Examining the importance of post-incident review for security teams

WHAT IS POST-INCIDENT REVIEW?

Post-incident review is a detailed retrospective that allows an enterprise to carefully understand each part of an incident, from start to finish. It is one step in the incident response process that requires a cross-functional effort from all individuals and technologies connected to the incident to truly understand the root cause and full scope of the attack.
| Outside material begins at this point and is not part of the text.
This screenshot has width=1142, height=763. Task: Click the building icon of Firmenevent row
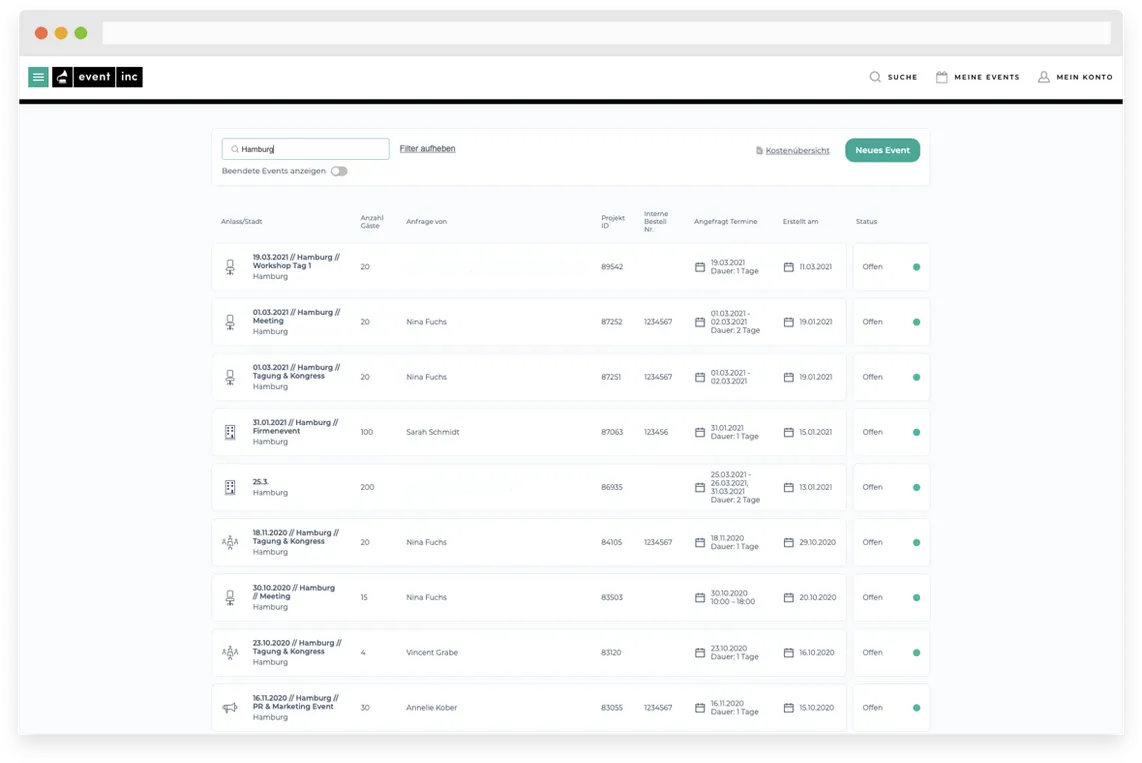pyautogui.click(x=230, y=432)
Use a post-incident review to assess all the processes and people that were impacted by the attack so that it never happens again.

See Weaknesses

By completing a post-incident review, security teams are able to uncover network vulnerabilities and weaknesses that have been compromised by a threat actor. Further, they should identify all IOCs and TTPs associated with the attack, as well as internal issues that may have been manipulated by the threat actor to gain entry.

What does good look like?

A good post-incident review results in a list of practical actions that address each of the issues that allowed the threat actor to succeed. These actions should minimize the impact of an attack and teach the security team, the security tools, and the wider enterprise how to prevent, detect, and respond to a similar attack in the future.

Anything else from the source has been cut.